-- Excerpt to read --
About *ndisulator-stable*:
Please retry the same but without reboot after step 5. Or (if reboot is necessary) execute following commands as root before running ndisgen:
[CMD=""]cd /path/ndisulator-stable
make attach
cd -[/CMD]

I've just tested ndisgen step in my test environment and it went smooth with *.inf* and *.sys* files you are working with.


----------



## ORTO-DOX (Jan 7, 2013)

You are right!
Without reboot, and follow to your instructions I successfully generate *rtwlane_sys.ko*, but after tryin to *kldload ./rtwlane_sys.ko*, system immediately reboots.
In /var/log/messages I have not any entries, maybe because HDD not sync on reboots.


----------



## temny (Jan 7, 2013)

I think this reboot is caused by kernel panic and to dig it any deeper it is necessary to rebuild kernel with at least basic debugging support to see panic message and backtrace.

-- Data lines --
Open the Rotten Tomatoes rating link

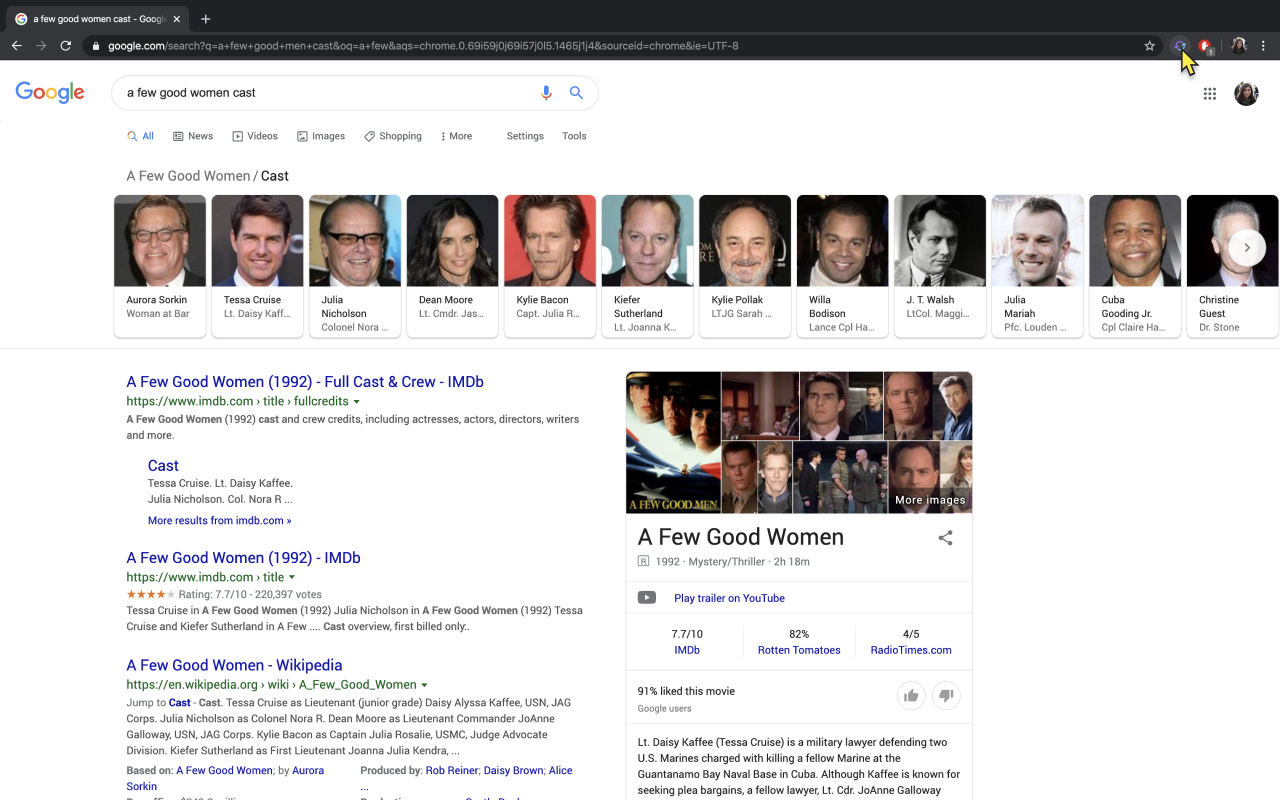tap(798, 650)
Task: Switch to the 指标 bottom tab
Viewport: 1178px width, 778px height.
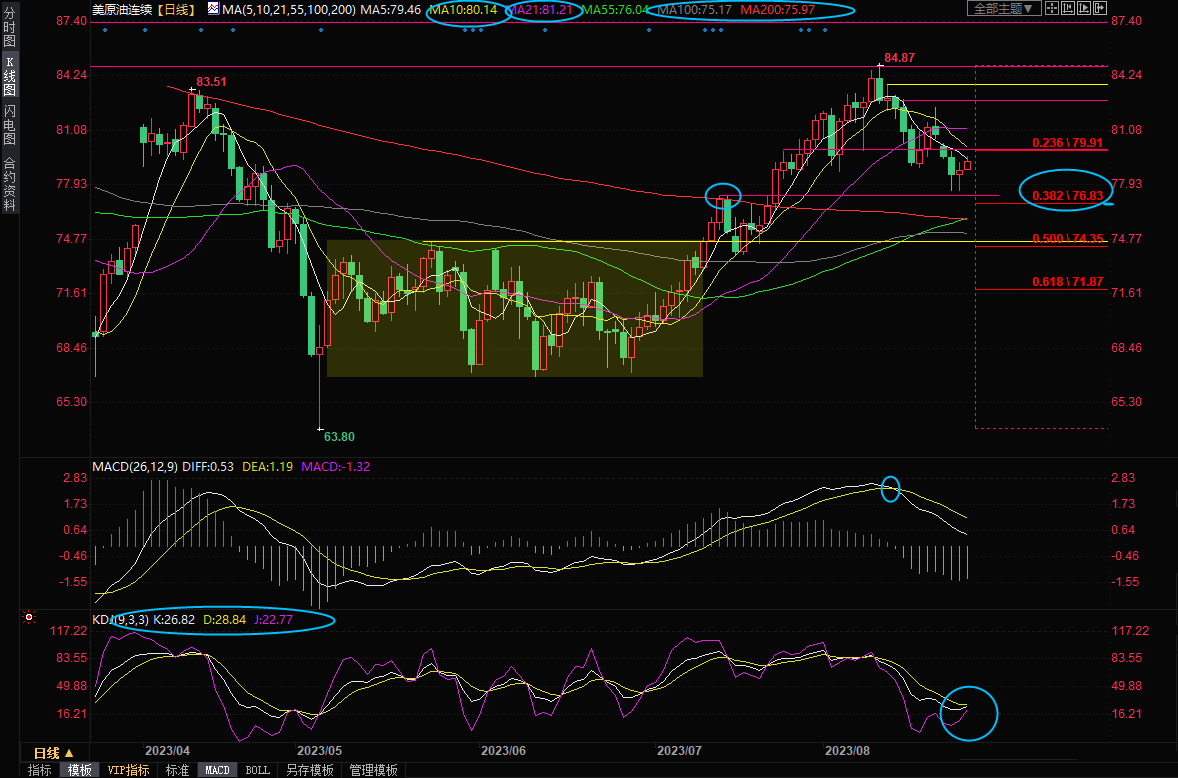Action: [x=39, y=770]
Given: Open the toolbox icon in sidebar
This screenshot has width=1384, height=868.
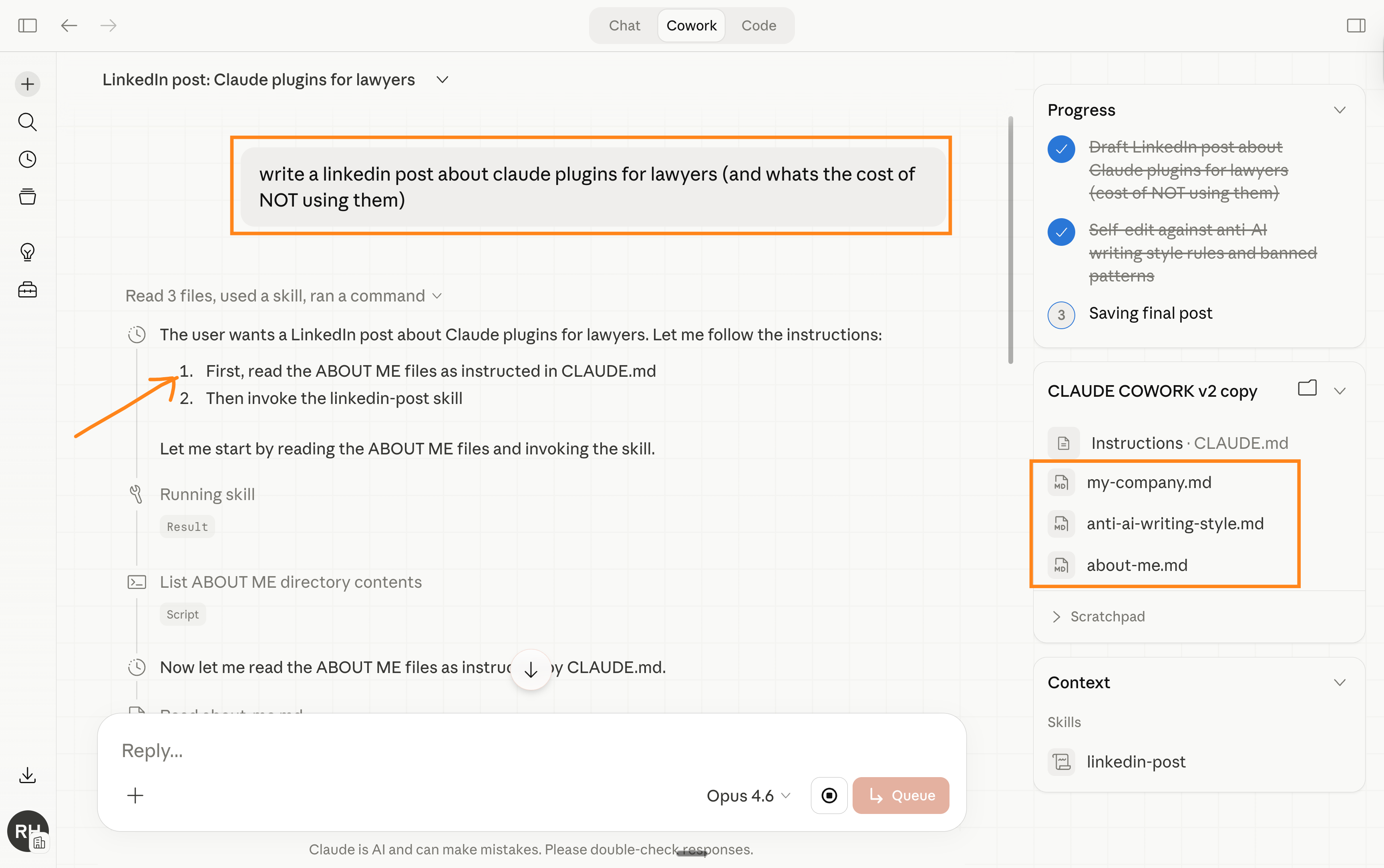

-- Task list --
[a] Reproduce all the records line for line, without the pictures.
[b] Write the next part of the forum thread about building the wireless driver with ndisgen, picking up after its last post.
The forum thread and the records are unrelated material.

-- Solved problems --
[a]
Open the Rotten Tomatoes rating link

tap(798, 650)
Task: Switch to the 指标 bottom tab
Viewport: 1178px width, 778px height.
Action: [x=39, y=770]
Given: Open the toolbox icon in sidebar
This screenshot has width=1384, height=868.

[b]
If you are interested - it is necessary to enable following kernel options:
[CMD=""]options        KDB
options        KDB_TRACE 
options        DDB
[/CMD]

You mentioned before that is take 3-4 hours to rebuild kernel. I think it can be done several times faster if you add -DNO_CLEAN to make command. Something like this:
[CMD=""]cd /usr/src
make kernel KERNCONF=... -DNO_CLEAN
[/CMD]

After you reinstall kernel it is necessary to repeat ndisulator install procedure (because ndis modules got overwritten during kernel reinstall).


----------



## ORTO-DOX (Jan 7, 2013)

Ok. Many thanks again for your hard work!
I do all what You say, and paste here results.
What I will need to do after that procedure and when kernel panic appears?
Can you please get steps which I need to do to get something to paste here.


----------



## ORTO-DOX (Jan 7, 2013)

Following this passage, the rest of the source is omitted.